Nicht verschweigen, sondern sich mitteilen

Marie leidet schon seit ihrer Kindheit unter den nächtlichen Paralysen. "Ich wusste damals nicht, was mit mir passiert, konnte es nicht in Worte fassen", erzählt sie. "Wenn ich nachts die Stimmen gehört habe, bin ich oft zu meiner Mutter ins Zimmer gelaufen und habe ihr gesagt, dass mein Radio angegangen ist. Wie soll man das als kleines Kind auch erklären."

Auch wenn es Phasen gibt, in denen sie monatelang durchschlafen kann, ganz losgeworden ist sie die Schlafparalysen nie. Als sie begann, mit ihrer Familie darüber zu reden, stellte sie fest, dass sowohl ihre Schwester als auch ihr Vater immer wieder unter der Schlafstarre litten. "Meine Schwester erzählte mir von ihren Schlafparalysen, und es war, als würde sie meine eigenen Erlebnisse schildern. Die Stimmen, die Atemnot, die Hilflosigkeit, alles war mir so bekannt". Marie kann sich erinnern, dass sie schon als Kind öfter Probleme hatte einzuschlafen, immer dann waren die Schlafparalysen besonders schlimm.

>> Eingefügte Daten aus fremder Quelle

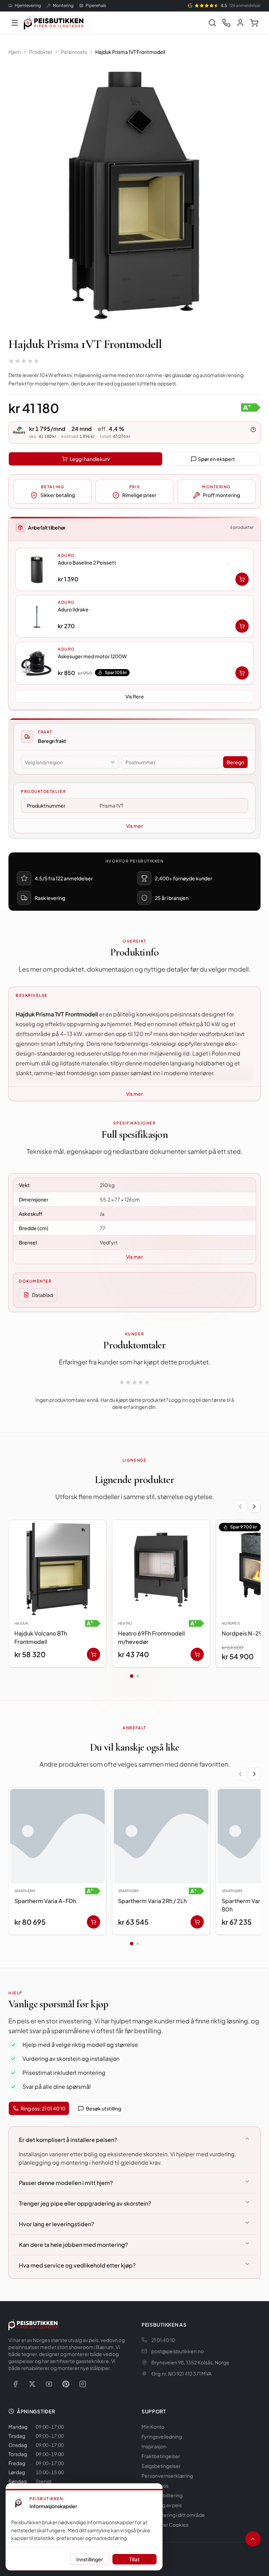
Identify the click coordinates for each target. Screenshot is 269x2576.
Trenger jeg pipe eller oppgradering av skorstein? (85, 2203)
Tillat (134, 2559)
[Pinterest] (66, 2384)
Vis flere (134, 696)
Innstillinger (89, 2559)
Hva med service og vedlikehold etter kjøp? (77, 2265)
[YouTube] (49, 2384)
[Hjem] (53, 23)
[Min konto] (240, 22)
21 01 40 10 (163, 2340)
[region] (134, 1595)
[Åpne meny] (14, 22)
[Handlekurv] (254, 22)
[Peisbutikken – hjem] (32, 2324)
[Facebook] (15, 2384)
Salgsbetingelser (161, 2466)
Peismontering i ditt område (173, 2515)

Zwar kennt Marie die Schlafparalysen schon lange, dennoch machen ihr die Halluzinationen, die währenddessen auftreten, immer noch Angst. Laut Dr. med. Veauthier berichten viele Betroffene von einer Gestalt, einem Tier oder einem Schatten, halluzinieren jedoch meistens nicht komplette Szenen. "Dieses Gefühl, da war etwas, das ich zwar nicht erkannt habe, es aber definitiv gesehen habe, ist für viele Betroffene selbstverständlich angsteinflößend."

Marie hat inzwischen eine Methode entdeckt, um sich schneller aus der Schlafparalyse zu befreien: "Wenn ich es schaffe, mit aller Kraft meinen kleinen Finger zu bewegen, wacht auch der Rest meines Körpers auf." Ist man in der Schlafparalyse gefangen, gilt es vor allem, sich über den Zustand bewusst zu werden, ruhig zu bleiben und sich selbst zu sagen: Es geht gleich vorbei.